“If there is a show that will serve to start at the opera at any age, it is certainly this”. What is claimed by the soprano Ruth Rosique, who plays the role of Papagena in one of the operatic productions most successful of the past few years, The magic flute was first performed by the Comic Opera of Berlin in 2012, inspired by the aesthetic of the silent movies of the 20’s. Represented in various countries since then, was presented already in the Teatro Real of Madrid and can be seen again in this same scenario, starting on Sunday.
Directed by Suzanne Andrade and Barrie Kosky, one of the keys to the success of this production lies in the use of aesthetic referents current and tremendously entertaining: the world of silent movies, animation, pop art, comics. “Exactly the same thing as did Mozart in his time. Both he and Schikaneder [librettist] were great pranksters and composed this piece thinking of all kinds of public, almost as a way of bringing the opera to layers more popular,” he explained this morning, Joan Matabosch, artistic director of the Teatro Real, in the presentation of the show. Tamino is here a kind of Rudolph Valentino, Pamina reminiscent of the magnetic Liza Minelli Cabaret, Papageno could be Buster Keaton, Monostatos refers to the very Nosferatu and the Queen of the Night is a spider that could have been sculpted by Louise Bourgeois.

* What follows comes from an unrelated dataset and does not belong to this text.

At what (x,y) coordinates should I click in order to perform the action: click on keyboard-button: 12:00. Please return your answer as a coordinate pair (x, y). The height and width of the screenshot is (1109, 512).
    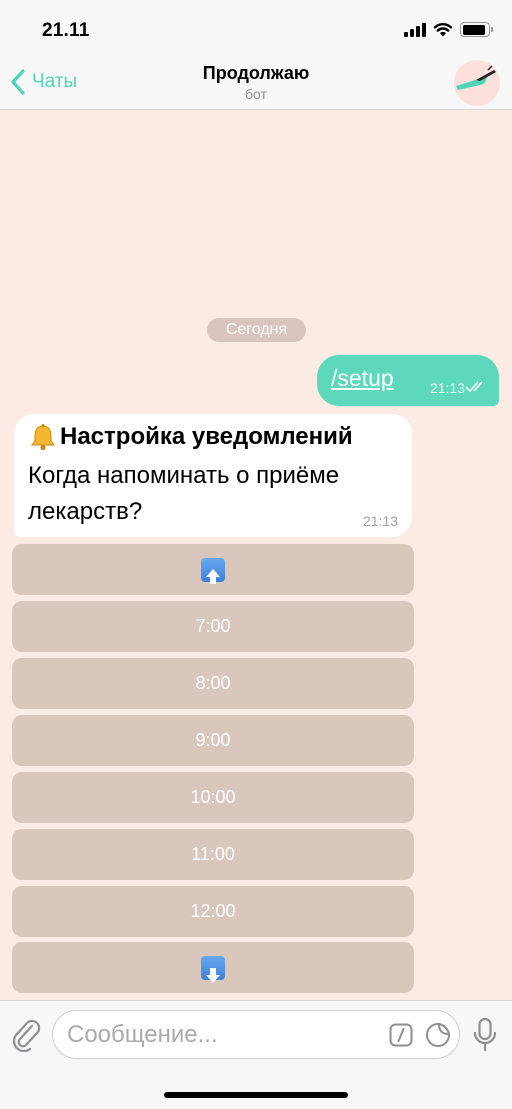
    Looking at the image, I should click on (213, 912).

But the most striking thing about this magic Flute, which has fascinated of truth to anyone who has seen it, is its scenery. Or rather, its lack of scenery. Everything happens in a kind of movie screen giant of the emerging singers (many times bound by the harnesses) in their respective scenes. There are No chairs or tables or anything material, they are all projections that enhance the fantastic of the original work, with which they continually interact with the singers. It is as if the cartoons materialize and come out of the screen. In the spoken parts-the piece belongs to the genre of the singspiel, which mixes spoken text and sung─, the dialogues are summarized in posters like the ones that are inserted in the films of silent cinema.
The idea came to Barrie Kosky watching a show from the theatre company a british 1927, founded in 2005 by the actress and playwright Suzanne Andrade and illustrator Paul Barritt, who quickly made a name for himself on the international stage for its personalísimos shows, fusing animation and film with actors of flesh bone. In Spain we have been able to see in the last few years two of his mounts more applauded, The Animals and Children Took to the Streets and Golem, two good examples of his original aesthetics.
In the pit will be the musical director of the Teatro Real, Ivor Bolton, a great expert in the works of Mozart and that also was when it was introduced in 2016. A double cast will alternate on the main characters: Andrea Mastroni and Rafal Siwek (Sarastro/Speaker), Stanislas de Barbeyrac and Paul Appleby (Tamino), Albina Shagimuratova, Aleksandra Olczyk and Rocío Pérez (the Queen of the Night), Anett Fritsch and Olga Peretyatko (Pamina), Ruth Rosique (Papagena), Andreas Wolf and Joan Martín-Royo (Papageno) and Mikeldi Atxalandabaso (Monostatos).